Navigating Crypto Volatility
Upexi's earnings highlight the significant accounting challenges faced by public companies holding volatile digital assets. Unlike traditional financial assets, which can often be classified to avoid quarterly earnings volatility, corporate crypto holdings are subject to mark-to-market accounting, forcing companies to report unrealized gains and losses each quarter. This can create large swings in net income that may not reflect the company's underlying operational performance or long-term strategy.

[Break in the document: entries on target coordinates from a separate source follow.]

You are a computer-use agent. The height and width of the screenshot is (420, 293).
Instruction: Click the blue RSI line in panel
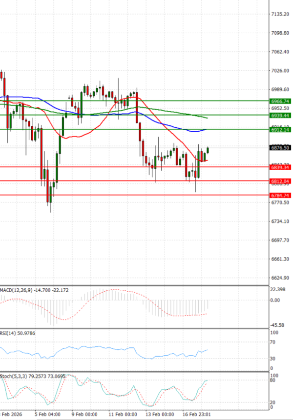coord(98,348)
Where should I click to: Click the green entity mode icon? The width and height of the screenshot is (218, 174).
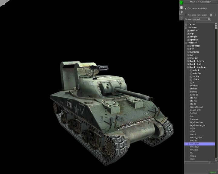(x=181, y=3)
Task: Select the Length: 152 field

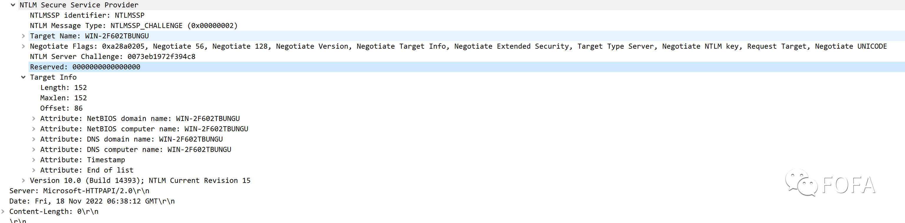Action: [63, 88]
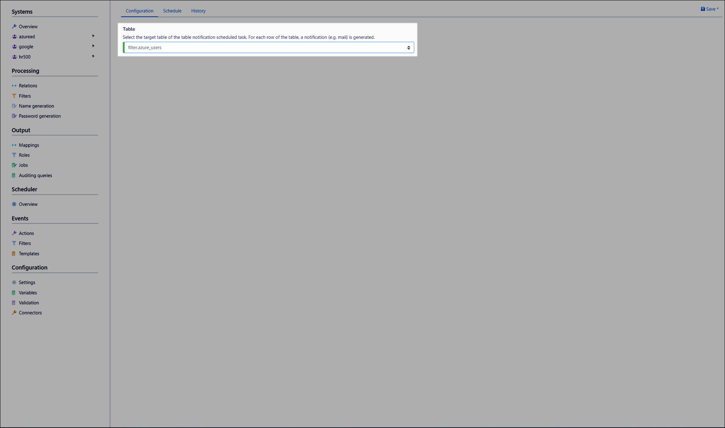
Task: Click the Connectors wrench icon
Action: [14, 312]
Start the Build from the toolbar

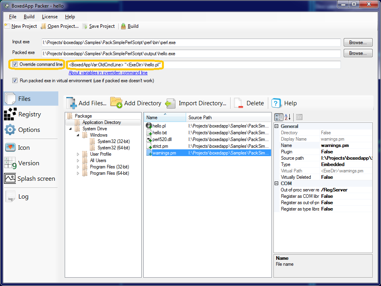coord(130,26)
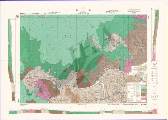168x120 pixels.
Task: Select the pink swatch at the legend bottom
Action: 144,99
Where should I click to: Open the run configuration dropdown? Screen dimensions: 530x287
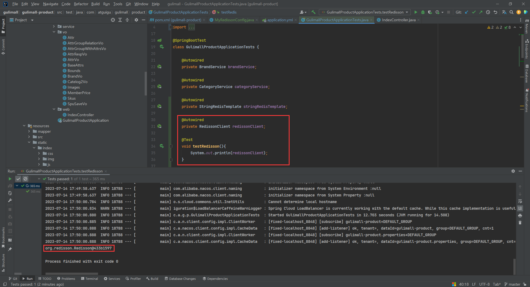(364, 12)
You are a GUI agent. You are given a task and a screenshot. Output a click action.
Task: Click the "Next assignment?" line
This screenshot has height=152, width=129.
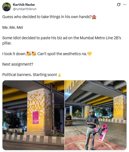tap(18, 64)
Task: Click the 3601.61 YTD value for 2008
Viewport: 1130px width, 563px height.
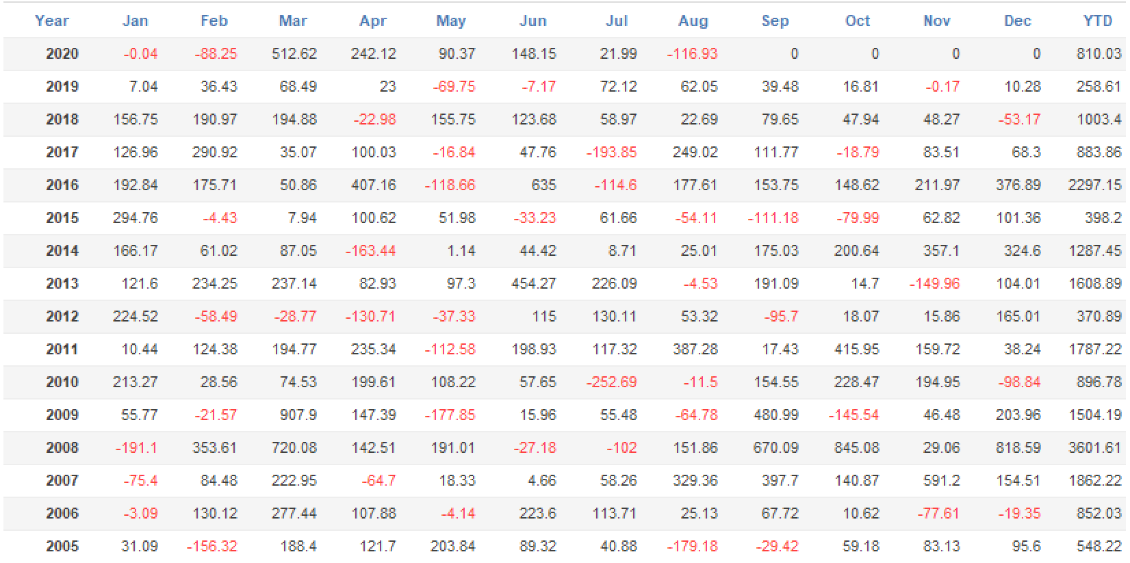Action: pos(1094,448)
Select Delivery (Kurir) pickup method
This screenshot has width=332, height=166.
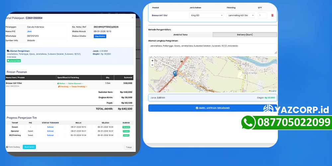click(245, 35)
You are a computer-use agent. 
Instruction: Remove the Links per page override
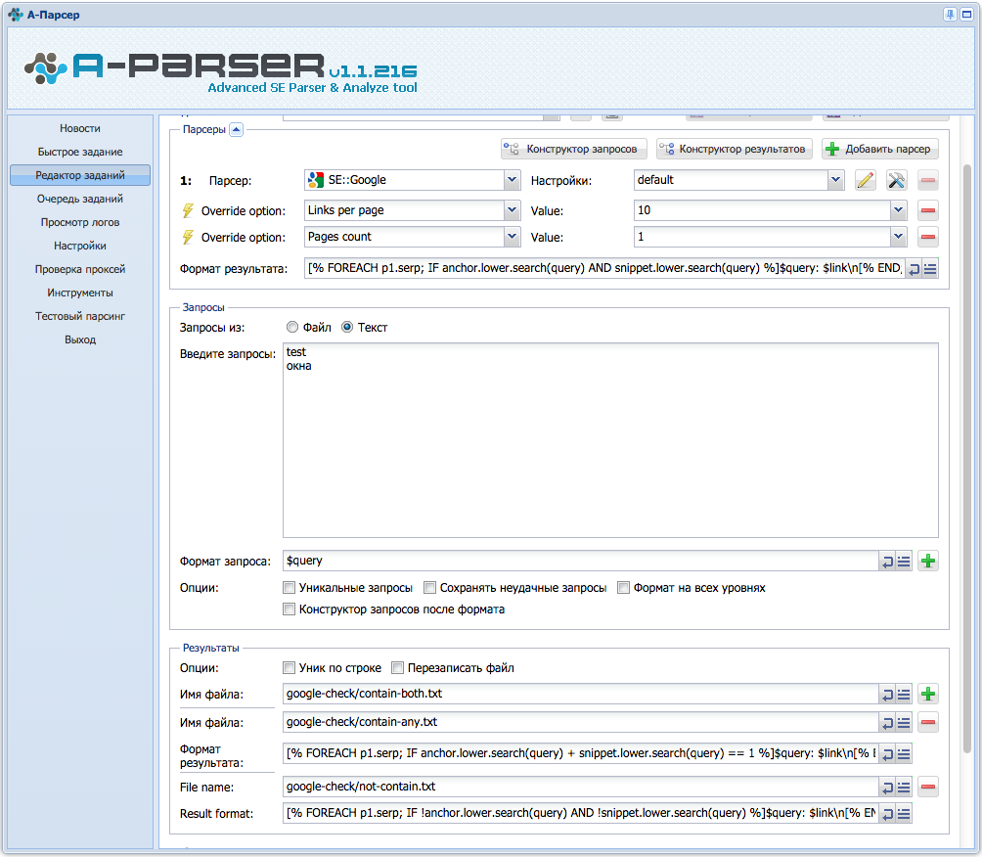pyautogui.click(x=928, y=210)
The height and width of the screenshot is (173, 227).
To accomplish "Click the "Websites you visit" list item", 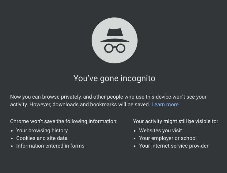I will pyautogui.click(x=161, y=130).
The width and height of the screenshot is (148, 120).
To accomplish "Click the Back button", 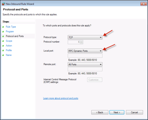I will pyautogui.click(x=100, y=112).
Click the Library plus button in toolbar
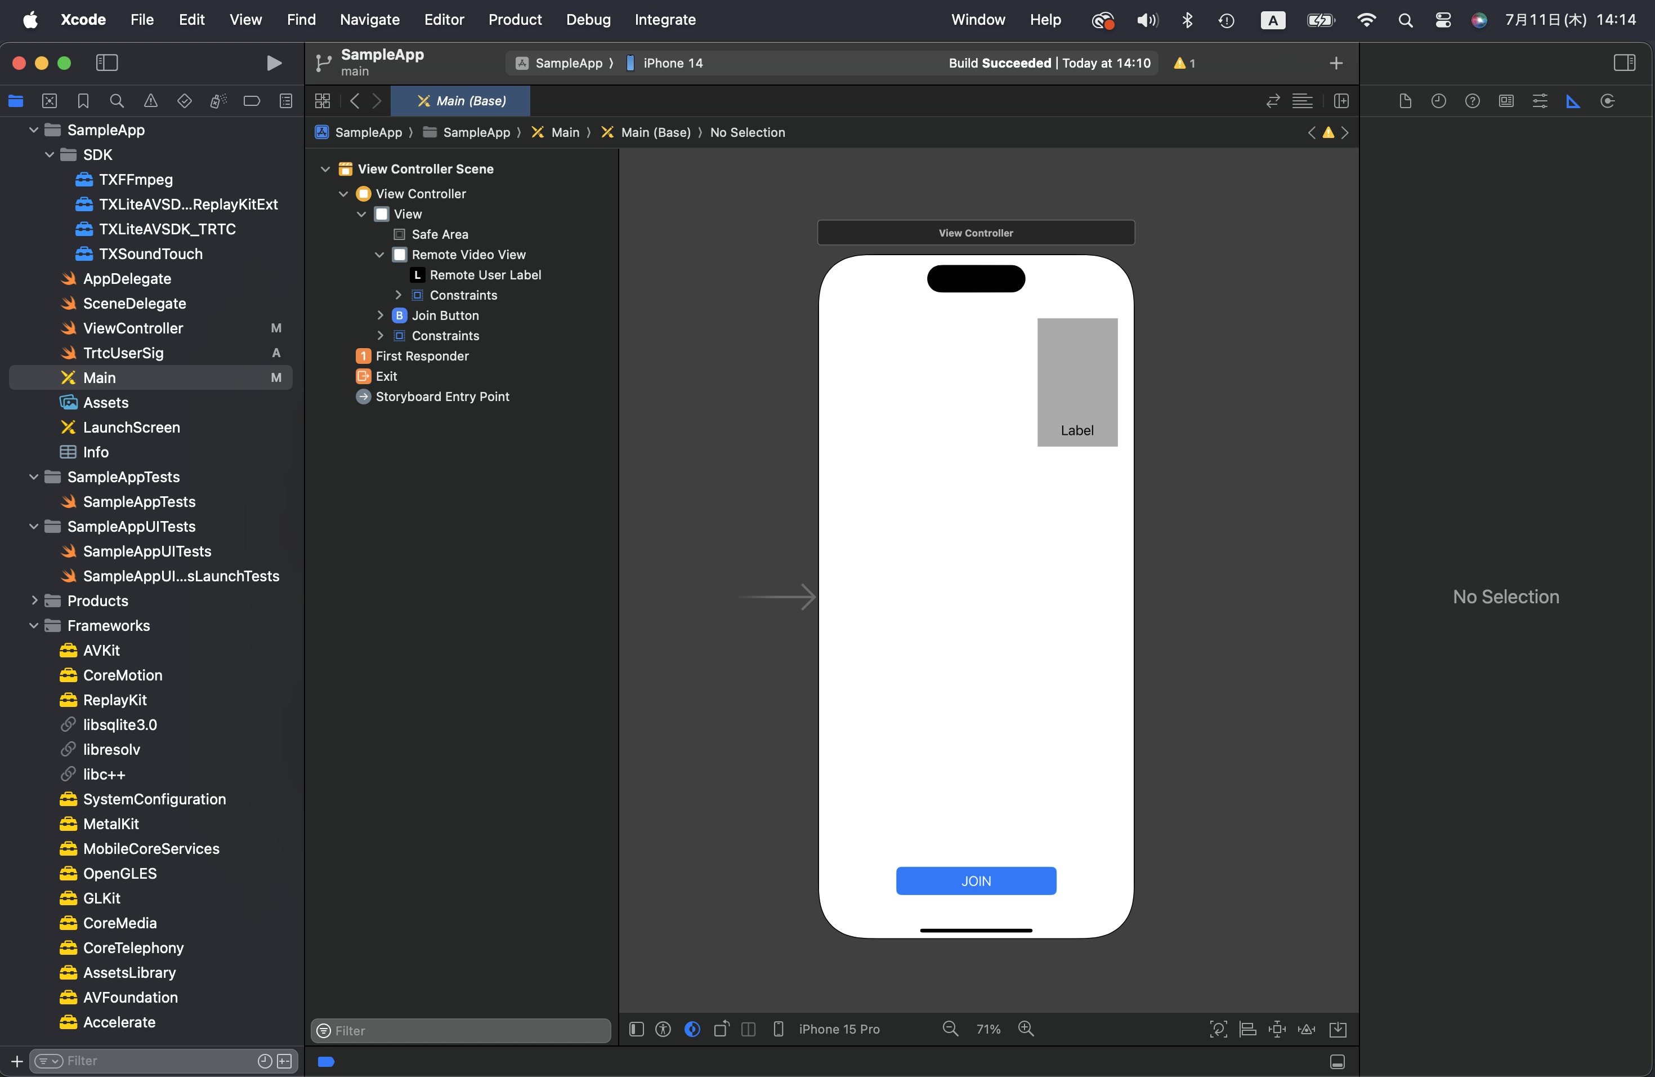The height and width of the screenshot is (1077, 1655). coord(1336,63)
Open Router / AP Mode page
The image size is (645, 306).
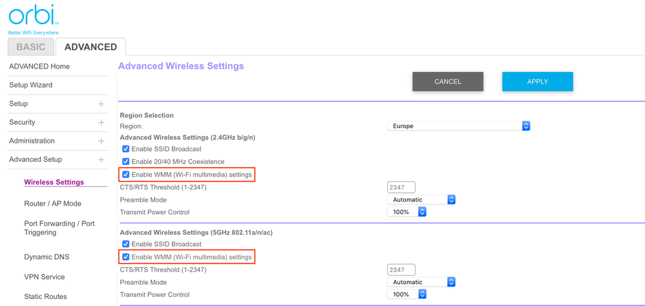(52, 203)
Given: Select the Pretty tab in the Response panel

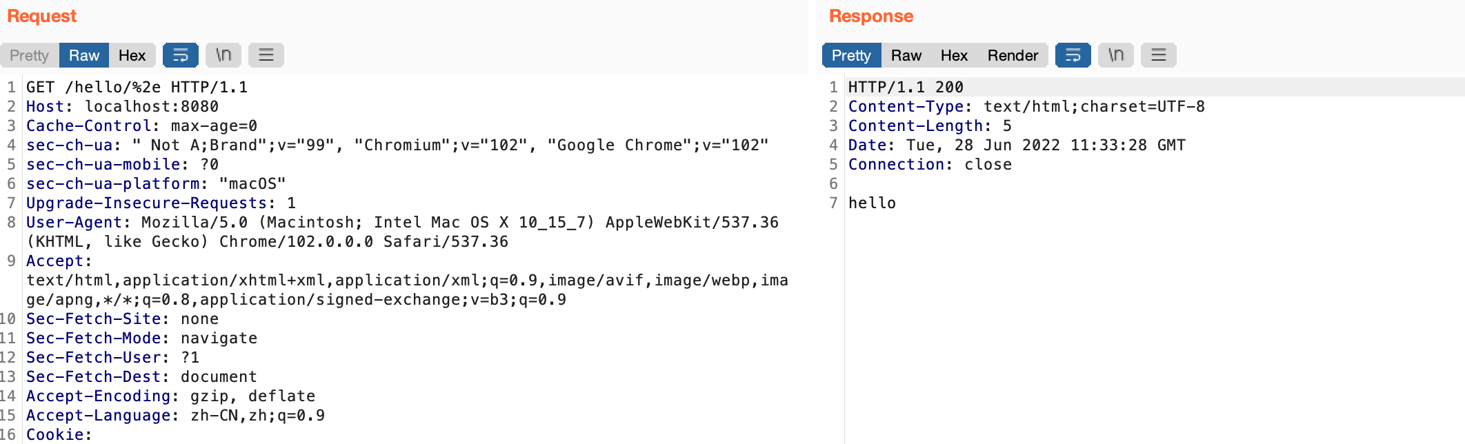Looking at the screenshot, I should click(x=851, y=55).
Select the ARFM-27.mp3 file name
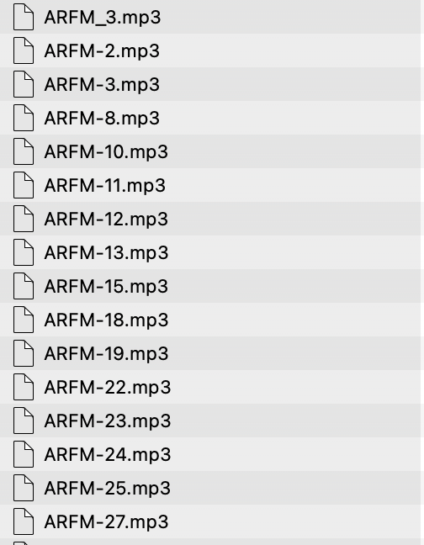The width and height of the screenshot is (424, 545). 106,522
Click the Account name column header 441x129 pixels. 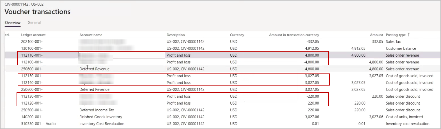(91, 35)
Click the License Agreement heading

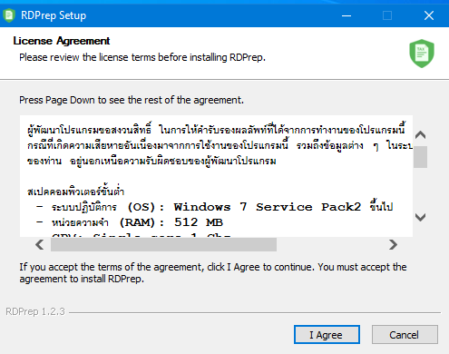[x=62, y=41]
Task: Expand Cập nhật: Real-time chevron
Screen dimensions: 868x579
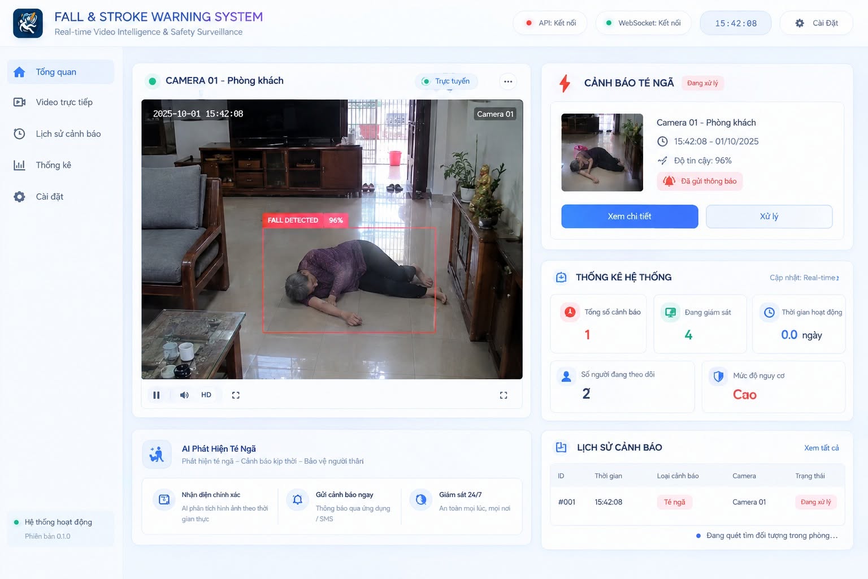Action: 837,278
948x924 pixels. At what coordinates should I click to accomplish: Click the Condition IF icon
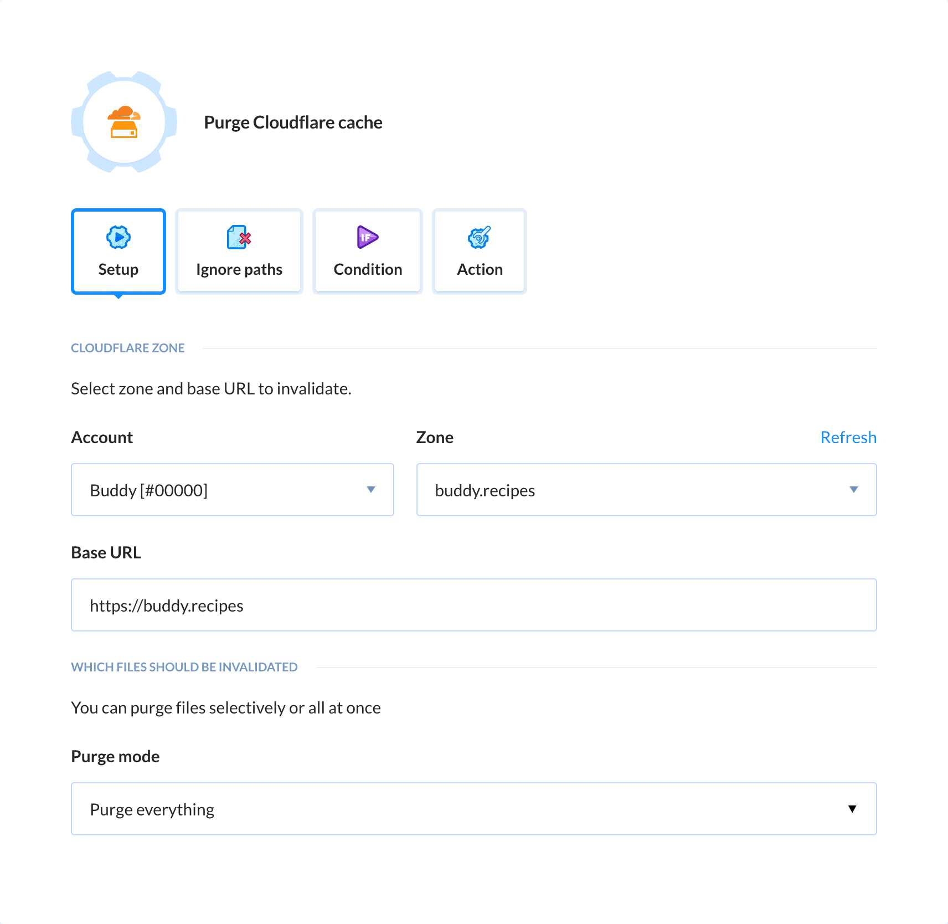(x=367, y=237)
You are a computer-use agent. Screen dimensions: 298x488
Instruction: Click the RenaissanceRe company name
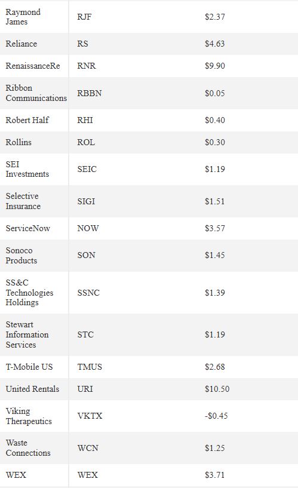[x=33, y=66]
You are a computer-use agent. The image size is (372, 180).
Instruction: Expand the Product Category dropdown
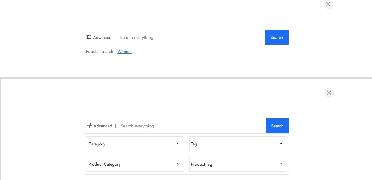pyautogui.click(x=135, y=164)
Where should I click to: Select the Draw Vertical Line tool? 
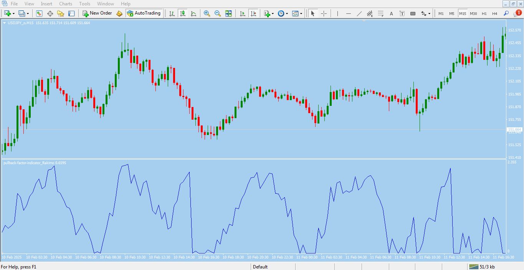point(337,13)
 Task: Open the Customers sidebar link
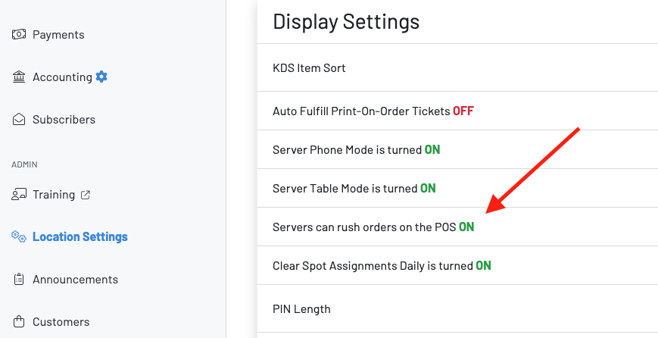tap(61, 322)
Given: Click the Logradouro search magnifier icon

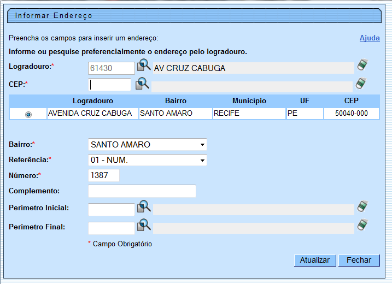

Chief Strategy Officer Brian Rudick argued that Solana's fundamentals remain strong, citing a 60% year-over-year increase in stablecoin transfer volume on the network to $2.1 trillion. "We believe Solana’s decline was largely driven by Bitcoin’s weakness," Rudick said on the earnings call, arguing the two are "completely different constructs."
The company is also actively managing its capital structure to support its strategy. During the quarter, Upexi issued a $36 million convertible note and reduced short-term debt by $7.6 million. The results underscore a key debate for investors: whether the potential long-term appreciation of digital assets like Solana outweighs the near-term earnings volatility and risk inherent in the still-nascent crypto market.
This article is for informational purposes only and does not constitute investment advice.